**Aim of the task:** Which lines of the entries hold the string "thumbnail"? Copy each one.

**Materials provided:**
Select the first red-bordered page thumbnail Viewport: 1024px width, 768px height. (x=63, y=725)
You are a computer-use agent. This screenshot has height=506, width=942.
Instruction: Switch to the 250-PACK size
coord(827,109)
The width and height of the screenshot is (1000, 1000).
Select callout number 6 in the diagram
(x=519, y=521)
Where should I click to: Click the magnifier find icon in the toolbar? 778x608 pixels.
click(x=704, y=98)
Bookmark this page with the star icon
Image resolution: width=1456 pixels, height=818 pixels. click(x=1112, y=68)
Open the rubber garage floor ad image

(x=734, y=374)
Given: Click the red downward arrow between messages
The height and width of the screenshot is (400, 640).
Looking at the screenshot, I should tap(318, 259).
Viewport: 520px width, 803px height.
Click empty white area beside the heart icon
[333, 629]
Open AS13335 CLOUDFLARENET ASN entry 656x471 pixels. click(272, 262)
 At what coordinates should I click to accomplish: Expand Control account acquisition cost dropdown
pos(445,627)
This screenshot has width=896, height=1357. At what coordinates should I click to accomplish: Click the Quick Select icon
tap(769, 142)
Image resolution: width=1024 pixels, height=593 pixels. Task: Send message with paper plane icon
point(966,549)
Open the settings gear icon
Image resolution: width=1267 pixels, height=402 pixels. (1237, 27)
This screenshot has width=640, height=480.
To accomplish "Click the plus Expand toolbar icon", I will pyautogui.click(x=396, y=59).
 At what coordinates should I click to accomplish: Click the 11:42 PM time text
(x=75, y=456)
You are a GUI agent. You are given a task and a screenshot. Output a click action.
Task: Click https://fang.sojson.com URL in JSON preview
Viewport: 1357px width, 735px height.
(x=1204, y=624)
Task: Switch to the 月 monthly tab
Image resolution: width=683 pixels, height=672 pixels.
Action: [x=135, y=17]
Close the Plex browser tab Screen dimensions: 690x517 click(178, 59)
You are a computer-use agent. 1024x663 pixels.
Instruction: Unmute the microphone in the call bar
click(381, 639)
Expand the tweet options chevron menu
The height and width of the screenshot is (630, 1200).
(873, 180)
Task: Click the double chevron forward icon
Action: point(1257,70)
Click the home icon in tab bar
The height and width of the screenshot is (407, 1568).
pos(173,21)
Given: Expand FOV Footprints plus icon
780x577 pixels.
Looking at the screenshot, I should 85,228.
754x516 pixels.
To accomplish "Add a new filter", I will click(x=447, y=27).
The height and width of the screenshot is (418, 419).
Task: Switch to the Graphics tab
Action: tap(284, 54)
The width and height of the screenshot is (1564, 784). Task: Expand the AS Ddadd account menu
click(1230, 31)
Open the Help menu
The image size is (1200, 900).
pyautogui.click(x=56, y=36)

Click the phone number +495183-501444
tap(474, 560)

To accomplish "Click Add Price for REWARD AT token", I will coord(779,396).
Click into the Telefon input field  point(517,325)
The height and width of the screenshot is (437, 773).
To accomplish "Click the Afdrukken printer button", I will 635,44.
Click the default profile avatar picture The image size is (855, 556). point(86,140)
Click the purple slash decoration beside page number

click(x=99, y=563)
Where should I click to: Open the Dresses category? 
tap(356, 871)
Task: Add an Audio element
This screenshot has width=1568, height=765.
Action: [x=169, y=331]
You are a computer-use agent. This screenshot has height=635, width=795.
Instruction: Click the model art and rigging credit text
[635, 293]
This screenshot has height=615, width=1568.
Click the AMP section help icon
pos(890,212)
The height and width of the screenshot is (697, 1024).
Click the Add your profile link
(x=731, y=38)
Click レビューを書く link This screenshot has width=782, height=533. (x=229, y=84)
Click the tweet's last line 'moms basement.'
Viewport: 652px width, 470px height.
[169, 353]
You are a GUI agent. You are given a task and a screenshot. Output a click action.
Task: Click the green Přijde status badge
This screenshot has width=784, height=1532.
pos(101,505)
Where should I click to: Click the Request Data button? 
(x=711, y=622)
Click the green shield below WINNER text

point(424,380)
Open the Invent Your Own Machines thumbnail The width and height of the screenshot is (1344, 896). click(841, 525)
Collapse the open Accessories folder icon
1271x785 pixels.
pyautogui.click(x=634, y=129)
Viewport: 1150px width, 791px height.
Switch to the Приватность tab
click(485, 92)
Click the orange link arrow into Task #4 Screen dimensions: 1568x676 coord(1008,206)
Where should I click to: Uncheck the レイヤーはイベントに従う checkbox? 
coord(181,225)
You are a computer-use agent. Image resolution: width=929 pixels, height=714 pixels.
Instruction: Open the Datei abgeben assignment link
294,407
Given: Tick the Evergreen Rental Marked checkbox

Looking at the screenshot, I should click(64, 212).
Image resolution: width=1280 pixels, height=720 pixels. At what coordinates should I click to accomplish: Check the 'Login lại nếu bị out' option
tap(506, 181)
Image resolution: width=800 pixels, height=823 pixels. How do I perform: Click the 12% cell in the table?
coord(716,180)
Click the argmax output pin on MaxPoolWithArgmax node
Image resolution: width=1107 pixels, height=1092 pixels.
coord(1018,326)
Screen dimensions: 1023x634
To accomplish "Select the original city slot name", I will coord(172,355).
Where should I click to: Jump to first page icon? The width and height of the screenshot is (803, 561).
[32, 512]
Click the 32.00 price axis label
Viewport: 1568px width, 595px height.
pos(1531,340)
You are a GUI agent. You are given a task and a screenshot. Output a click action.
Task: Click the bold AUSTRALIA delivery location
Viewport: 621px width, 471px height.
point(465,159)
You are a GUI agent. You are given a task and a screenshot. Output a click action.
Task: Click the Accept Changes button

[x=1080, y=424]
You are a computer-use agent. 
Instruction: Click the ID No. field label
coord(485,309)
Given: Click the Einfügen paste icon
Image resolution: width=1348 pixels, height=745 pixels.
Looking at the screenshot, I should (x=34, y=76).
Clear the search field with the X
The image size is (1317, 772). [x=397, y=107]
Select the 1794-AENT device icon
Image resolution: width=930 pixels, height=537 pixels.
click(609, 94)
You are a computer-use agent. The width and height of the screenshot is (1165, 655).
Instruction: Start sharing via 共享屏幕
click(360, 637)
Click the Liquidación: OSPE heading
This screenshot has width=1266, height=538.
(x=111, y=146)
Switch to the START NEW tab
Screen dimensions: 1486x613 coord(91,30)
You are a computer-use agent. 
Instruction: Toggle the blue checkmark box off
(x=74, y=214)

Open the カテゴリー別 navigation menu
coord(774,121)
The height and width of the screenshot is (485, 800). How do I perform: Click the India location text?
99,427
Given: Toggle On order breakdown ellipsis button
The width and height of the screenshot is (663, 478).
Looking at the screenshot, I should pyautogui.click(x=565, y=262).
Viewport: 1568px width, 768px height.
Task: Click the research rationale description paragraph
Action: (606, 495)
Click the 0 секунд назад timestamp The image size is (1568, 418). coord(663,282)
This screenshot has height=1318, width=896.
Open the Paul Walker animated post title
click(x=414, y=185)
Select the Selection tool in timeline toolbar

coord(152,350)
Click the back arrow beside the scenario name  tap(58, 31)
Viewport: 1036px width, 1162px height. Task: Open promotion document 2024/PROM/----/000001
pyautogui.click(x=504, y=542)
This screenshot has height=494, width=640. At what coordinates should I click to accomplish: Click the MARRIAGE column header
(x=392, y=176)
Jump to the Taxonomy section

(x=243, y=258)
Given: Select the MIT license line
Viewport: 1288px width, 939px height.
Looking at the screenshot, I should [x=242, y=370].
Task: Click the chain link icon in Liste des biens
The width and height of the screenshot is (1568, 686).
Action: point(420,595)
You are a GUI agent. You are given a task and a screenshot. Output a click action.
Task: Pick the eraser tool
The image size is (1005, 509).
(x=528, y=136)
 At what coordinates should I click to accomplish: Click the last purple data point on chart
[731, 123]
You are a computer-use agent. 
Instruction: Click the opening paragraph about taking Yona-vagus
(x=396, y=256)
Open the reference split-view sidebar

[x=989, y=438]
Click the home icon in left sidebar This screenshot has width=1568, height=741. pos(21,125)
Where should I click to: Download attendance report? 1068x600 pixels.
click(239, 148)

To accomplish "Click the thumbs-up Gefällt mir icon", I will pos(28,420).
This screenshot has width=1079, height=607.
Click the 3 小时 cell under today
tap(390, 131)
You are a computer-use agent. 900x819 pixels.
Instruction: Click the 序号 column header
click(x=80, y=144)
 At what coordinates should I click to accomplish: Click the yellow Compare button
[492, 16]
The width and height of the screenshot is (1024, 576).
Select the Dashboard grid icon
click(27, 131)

**Response to this exercise:**
Select the first red-bordered page thumbnail Viewport: 1024px width, 768px height. (x=63, y=725)
Open the Invent Your Own Machines thumbnail The width and height of the screenshot is (1344, 896). click(841, 525)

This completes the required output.